──────── THE DATA ────────
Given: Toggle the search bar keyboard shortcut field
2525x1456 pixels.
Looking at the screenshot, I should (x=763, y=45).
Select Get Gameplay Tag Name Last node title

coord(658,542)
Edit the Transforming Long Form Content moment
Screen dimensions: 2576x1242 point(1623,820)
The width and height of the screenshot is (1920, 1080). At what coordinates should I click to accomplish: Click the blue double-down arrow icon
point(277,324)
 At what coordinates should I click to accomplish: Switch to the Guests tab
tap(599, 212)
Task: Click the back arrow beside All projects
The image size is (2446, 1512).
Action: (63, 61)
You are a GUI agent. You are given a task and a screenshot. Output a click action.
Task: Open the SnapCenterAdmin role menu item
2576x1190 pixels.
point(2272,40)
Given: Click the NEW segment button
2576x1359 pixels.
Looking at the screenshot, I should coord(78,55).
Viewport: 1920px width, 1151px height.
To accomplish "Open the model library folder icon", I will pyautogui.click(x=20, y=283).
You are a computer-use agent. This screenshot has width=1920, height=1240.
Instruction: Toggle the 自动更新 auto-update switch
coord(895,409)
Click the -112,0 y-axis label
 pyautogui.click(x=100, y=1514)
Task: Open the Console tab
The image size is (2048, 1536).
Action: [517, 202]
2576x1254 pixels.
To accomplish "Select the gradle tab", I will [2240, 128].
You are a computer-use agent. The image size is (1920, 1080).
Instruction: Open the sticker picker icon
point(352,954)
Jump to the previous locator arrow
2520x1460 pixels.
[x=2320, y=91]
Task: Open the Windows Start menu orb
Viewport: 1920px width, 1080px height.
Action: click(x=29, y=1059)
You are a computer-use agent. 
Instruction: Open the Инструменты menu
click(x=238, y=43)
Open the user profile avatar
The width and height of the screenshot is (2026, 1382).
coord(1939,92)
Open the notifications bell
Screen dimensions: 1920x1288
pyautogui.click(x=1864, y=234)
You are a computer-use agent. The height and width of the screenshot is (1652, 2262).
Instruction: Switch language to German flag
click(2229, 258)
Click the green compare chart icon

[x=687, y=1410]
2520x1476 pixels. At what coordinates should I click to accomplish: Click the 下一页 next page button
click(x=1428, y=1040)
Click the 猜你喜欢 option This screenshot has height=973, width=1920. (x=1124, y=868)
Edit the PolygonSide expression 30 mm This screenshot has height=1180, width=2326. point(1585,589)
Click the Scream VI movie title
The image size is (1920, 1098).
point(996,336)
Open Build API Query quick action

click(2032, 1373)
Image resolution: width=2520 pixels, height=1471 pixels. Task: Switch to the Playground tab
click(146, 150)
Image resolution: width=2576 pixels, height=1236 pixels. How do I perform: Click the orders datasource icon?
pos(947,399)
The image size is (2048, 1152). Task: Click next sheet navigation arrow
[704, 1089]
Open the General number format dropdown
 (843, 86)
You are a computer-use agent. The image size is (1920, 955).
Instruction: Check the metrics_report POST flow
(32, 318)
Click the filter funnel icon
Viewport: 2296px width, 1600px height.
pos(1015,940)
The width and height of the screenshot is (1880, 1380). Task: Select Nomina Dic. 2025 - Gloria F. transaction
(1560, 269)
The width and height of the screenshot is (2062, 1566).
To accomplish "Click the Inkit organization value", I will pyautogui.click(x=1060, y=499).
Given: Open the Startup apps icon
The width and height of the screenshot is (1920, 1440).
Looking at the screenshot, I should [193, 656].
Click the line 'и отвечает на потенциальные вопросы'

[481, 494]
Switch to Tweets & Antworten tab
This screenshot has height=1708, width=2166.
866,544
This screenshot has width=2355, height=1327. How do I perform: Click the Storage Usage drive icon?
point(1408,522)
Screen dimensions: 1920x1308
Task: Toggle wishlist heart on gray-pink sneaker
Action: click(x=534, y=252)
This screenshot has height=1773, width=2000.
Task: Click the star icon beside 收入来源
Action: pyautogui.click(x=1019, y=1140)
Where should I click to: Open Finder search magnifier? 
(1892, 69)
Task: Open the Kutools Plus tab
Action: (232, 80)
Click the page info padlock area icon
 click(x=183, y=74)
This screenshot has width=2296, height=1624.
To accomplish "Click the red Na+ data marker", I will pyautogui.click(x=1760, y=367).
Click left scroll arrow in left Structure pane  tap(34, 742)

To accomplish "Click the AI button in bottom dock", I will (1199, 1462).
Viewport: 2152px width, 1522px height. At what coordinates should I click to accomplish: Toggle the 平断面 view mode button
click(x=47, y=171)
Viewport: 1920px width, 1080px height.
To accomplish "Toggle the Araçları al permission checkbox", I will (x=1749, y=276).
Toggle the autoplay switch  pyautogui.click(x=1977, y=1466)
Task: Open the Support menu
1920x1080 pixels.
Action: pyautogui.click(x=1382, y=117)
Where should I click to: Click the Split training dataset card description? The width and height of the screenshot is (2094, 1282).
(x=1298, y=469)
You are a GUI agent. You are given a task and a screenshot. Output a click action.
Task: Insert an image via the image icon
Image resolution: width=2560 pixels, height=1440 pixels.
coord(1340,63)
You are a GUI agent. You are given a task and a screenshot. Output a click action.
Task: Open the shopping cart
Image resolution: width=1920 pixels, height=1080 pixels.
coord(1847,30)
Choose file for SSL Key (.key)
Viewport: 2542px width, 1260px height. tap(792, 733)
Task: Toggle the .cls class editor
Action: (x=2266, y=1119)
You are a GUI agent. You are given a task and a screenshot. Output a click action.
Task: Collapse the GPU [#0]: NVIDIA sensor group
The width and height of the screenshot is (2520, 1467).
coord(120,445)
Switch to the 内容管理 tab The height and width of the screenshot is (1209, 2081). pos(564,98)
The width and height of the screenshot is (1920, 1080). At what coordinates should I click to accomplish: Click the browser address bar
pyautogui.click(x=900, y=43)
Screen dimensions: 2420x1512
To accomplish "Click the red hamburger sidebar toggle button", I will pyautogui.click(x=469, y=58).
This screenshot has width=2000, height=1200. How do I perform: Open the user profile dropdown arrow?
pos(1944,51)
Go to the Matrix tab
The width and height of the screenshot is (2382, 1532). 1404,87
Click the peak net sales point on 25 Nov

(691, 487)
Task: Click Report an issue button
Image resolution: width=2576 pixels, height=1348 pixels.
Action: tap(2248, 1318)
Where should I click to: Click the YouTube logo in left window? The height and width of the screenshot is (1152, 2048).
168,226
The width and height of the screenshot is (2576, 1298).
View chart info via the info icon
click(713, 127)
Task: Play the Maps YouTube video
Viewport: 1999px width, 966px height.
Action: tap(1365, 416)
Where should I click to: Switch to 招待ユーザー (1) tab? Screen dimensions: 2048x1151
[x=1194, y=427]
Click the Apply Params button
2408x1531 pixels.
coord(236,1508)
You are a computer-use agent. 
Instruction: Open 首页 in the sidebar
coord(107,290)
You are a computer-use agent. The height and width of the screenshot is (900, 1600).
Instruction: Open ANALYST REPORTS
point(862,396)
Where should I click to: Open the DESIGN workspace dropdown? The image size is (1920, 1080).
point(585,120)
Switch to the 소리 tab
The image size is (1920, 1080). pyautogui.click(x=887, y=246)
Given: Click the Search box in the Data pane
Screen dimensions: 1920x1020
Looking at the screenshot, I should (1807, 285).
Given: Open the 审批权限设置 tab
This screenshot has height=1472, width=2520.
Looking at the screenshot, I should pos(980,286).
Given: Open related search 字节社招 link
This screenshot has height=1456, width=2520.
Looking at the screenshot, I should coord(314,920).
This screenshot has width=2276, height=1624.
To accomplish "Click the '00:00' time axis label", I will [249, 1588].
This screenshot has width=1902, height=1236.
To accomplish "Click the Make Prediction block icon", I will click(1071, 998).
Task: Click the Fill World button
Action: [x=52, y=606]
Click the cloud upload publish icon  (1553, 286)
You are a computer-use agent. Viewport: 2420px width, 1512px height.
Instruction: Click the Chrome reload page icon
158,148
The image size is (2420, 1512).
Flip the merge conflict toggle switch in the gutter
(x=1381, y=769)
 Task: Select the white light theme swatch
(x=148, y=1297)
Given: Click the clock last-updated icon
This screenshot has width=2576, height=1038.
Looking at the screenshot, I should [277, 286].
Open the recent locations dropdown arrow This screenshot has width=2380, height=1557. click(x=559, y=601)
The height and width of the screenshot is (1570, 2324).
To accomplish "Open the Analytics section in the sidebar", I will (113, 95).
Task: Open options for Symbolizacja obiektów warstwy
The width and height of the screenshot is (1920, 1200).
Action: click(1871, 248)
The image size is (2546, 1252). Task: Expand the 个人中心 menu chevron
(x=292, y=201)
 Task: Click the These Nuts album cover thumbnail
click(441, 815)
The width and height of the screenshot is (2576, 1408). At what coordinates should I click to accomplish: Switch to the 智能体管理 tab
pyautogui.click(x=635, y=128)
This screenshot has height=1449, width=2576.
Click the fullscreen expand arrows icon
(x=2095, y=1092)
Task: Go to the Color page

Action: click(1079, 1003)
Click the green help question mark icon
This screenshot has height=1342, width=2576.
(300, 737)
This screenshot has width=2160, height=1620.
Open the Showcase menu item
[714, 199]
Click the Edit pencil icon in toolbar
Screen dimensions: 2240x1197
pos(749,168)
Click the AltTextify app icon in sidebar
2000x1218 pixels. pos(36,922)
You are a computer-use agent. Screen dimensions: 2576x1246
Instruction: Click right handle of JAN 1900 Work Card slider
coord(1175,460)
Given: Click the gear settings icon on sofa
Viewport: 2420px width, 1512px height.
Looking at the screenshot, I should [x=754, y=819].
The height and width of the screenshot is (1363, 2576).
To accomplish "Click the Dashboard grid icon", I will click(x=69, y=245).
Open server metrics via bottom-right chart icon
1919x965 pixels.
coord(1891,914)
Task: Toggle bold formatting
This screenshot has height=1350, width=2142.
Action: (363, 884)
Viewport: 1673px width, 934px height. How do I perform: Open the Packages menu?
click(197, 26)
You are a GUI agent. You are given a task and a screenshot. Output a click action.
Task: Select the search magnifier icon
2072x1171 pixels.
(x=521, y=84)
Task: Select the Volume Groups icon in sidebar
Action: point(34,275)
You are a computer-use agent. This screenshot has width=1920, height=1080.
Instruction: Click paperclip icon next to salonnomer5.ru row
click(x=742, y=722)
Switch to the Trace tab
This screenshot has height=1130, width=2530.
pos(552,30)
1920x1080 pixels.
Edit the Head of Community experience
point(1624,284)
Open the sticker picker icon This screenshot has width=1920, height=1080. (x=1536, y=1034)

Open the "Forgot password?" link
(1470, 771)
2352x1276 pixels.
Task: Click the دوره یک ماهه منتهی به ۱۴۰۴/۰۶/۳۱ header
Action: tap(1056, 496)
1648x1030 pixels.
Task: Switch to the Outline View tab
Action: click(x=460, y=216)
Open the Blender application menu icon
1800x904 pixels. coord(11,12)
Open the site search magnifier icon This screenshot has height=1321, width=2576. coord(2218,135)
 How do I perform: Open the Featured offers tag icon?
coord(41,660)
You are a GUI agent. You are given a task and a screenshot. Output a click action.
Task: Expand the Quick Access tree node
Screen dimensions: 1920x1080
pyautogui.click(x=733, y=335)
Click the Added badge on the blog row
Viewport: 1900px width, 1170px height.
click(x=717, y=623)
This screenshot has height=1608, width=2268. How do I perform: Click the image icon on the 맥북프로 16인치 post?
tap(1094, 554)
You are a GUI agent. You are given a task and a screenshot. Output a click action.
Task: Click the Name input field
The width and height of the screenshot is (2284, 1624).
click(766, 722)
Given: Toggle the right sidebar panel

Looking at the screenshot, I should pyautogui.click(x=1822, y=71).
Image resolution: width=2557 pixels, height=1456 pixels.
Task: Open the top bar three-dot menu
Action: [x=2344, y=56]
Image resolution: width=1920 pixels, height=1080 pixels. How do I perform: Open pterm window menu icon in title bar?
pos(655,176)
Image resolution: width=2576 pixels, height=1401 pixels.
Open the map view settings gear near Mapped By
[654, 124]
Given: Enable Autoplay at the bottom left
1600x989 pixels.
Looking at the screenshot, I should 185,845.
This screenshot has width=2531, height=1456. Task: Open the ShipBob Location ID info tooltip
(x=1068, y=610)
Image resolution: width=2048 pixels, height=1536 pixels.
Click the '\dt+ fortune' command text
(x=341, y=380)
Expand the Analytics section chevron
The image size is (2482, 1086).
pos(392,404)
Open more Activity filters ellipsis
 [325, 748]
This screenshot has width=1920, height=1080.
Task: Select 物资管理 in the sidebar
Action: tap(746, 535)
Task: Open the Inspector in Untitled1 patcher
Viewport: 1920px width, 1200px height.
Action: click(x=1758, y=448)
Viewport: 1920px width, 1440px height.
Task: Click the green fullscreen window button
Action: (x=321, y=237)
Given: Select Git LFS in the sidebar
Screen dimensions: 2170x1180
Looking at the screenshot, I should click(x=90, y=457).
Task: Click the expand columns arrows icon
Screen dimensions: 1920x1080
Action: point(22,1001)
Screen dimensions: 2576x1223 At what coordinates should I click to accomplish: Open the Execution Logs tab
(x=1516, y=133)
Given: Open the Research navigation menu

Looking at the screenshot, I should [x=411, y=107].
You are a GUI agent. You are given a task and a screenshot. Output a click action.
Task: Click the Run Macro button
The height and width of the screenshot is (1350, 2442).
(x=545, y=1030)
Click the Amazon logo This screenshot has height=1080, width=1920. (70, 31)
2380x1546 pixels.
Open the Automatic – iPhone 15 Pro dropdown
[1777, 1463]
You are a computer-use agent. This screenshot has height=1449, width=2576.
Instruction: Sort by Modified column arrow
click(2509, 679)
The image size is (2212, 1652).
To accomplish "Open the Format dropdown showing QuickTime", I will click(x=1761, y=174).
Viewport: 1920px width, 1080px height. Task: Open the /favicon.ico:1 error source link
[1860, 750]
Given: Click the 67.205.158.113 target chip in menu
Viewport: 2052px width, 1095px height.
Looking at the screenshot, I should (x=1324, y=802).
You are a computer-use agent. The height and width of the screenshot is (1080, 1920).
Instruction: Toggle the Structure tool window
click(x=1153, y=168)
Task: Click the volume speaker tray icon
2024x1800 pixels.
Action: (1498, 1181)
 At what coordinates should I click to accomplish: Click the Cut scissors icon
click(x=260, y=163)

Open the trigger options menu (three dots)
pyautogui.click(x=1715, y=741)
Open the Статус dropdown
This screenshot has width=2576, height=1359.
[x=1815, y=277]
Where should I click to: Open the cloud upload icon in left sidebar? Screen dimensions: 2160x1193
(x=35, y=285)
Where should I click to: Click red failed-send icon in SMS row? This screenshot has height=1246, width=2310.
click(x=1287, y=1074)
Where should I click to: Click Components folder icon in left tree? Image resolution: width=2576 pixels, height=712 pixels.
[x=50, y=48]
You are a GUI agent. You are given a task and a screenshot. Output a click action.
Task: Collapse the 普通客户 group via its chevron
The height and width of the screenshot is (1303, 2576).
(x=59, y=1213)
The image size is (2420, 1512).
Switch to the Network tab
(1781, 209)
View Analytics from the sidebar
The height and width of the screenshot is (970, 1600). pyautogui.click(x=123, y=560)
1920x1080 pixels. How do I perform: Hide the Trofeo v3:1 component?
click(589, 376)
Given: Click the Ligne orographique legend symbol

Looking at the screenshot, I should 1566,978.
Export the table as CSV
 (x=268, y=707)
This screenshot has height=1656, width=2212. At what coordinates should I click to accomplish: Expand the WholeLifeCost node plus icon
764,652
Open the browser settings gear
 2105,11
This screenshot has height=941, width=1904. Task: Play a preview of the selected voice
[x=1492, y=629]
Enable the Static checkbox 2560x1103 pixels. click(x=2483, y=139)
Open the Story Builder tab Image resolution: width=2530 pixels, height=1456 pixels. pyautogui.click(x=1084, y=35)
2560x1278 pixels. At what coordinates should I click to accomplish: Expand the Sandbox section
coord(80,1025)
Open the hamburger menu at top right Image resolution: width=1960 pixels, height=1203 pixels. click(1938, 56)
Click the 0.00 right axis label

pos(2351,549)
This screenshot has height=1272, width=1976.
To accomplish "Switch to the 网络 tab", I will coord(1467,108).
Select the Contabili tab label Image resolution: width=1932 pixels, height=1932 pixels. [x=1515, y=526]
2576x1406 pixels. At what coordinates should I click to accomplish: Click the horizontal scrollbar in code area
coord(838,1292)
────────
Your answer must consist solely of the lines above between the line holding "Open the trigger options menu (three dots)" and the line holding "Open the Story", inclusive, copied exactly.

Open the trigger options menu (three dots)
pyautogui.click(x=1715, y=741)
Open the Статус dropdown
This screenshot has width=2576, height=1359.
[x=1815, y=277]
Where should I click to: Open the cloud upload icon in left sidebar? Screen dimensions: 2160x1193
(x=35, y=285)
Where should I click to: Click red failed-send icon in SMS row? This screenshot has height=1246, width=2310.
click(x=1287, y=1074)
Where should I click to: Click Components folder icon in left tree? Image resolution: width=2576 pixels, height=712 pixels.
[x=50, y=48]
You are a GUI agent. You are given a task and a screenshot. Output a click action.
Task: Collapse the 普通客户 group via its chevron
The height and width of the screenshot is (1303, 2576).
(x=59, y=1213)
The image size is (2420, 1512).
Switch to the Network tab
(1781, 209)
View Analytics from the sidebar
The height and width of the screenshot is (970, 1600). pyautogui.click(x=123, y=560)
1920x1080 pixels. How do I perform: Hide the Trofeo v3:1 component?
click(589, 376)
Given: Click the Ligne orographique legend symbol

Looking at the screenshot, I should 1566,978.
Export the table as CSV
 (x=268, y=707)
This screenshot has height=1656, width=2212. At what coordinates should I click to accomplish: Expand the WholeLifeCost node plus icon
764,652
Open the browser settings gear
 2105,11
This screenshot has height=941, width=1904. Task: Play a preview of the selected voice
[x=1492, y=629]
Enable the Static checkbox 2560x1103 pixels. click(x=2483, y=139)
Open the Story Builder tab Image resolution: width=2530 pixels, height=1456 pixels. pyautogui.click(x=1084, y=35)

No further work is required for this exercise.